At the time of his arrest, Jean-Juste was being considered as a Fanmi Lavalas candidate for the 2006 presidential election. However, electoral authorities ruled that Jean-Juste could not be properly registered as a candidate due to his incarceration, prompting Fanmi Lavalas to threaten to boycott the poll. Jean-Juste later endorsed the eventual winner, René Préval.

==Leukemia and release==
In late December 2005, Paul Farmer, a U.S. physician who co-founded Partners in Health, examined Jean-Juste and confirmed that he had chronic lymphocytic leukemia, telling a reporter that "Father Gerry's in serious trouble if he isn't released from jail to receive proper medical attention in the United States." Jean-Juste was given temporary release from prison to seek care in Miami in early 2006.

However, he returned to Haiti in November 2007 to defend himself against the still-pending charges.
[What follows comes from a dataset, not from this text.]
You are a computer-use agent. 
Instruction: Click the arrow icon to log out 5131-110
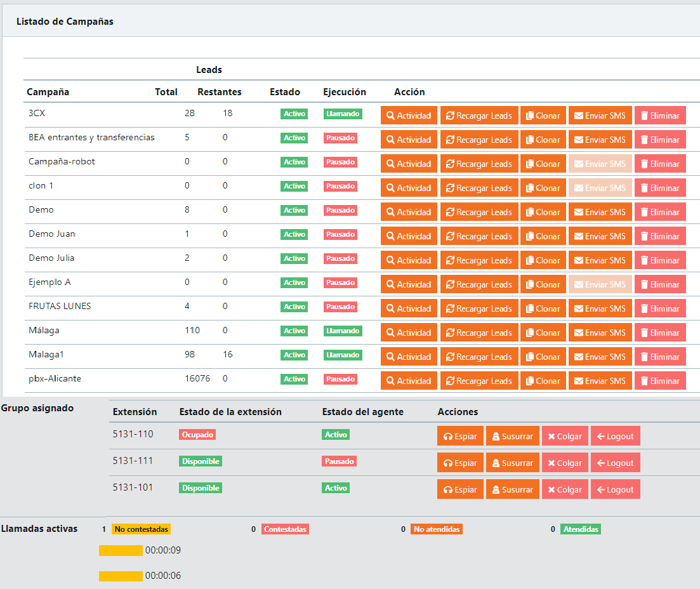click(600, 436)
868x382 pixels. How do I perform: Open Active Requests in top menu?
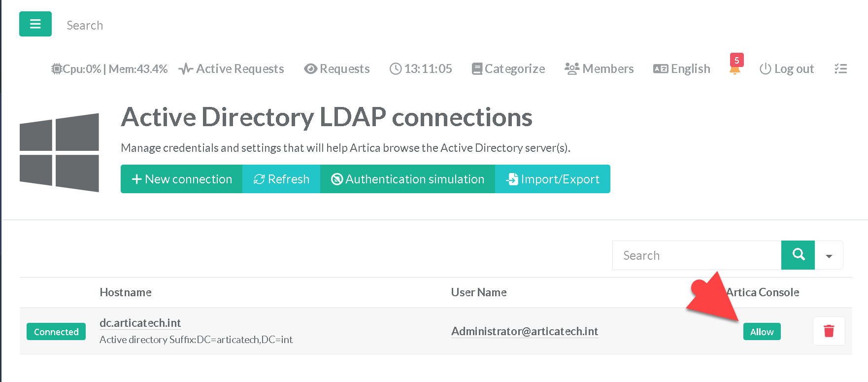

When asked about his experience with weapons, he replied, "My rosary is my only weapon". The charges against him were dismissed.

Jean-Juste died in a hospital in the Miami area on 27 May 2009.

==Awards and recognition==
On 11 September 2006, the University of San Francisco conferred an Honorary Doctorate degree on Fr. Jean-Juste to recognize his human rights and social justice work on behalf of Haiti's poor.

The Carter Center named Jean-Juste one of the "Featured Human Rights Defenders" of its Human Rights Defenders Initiative.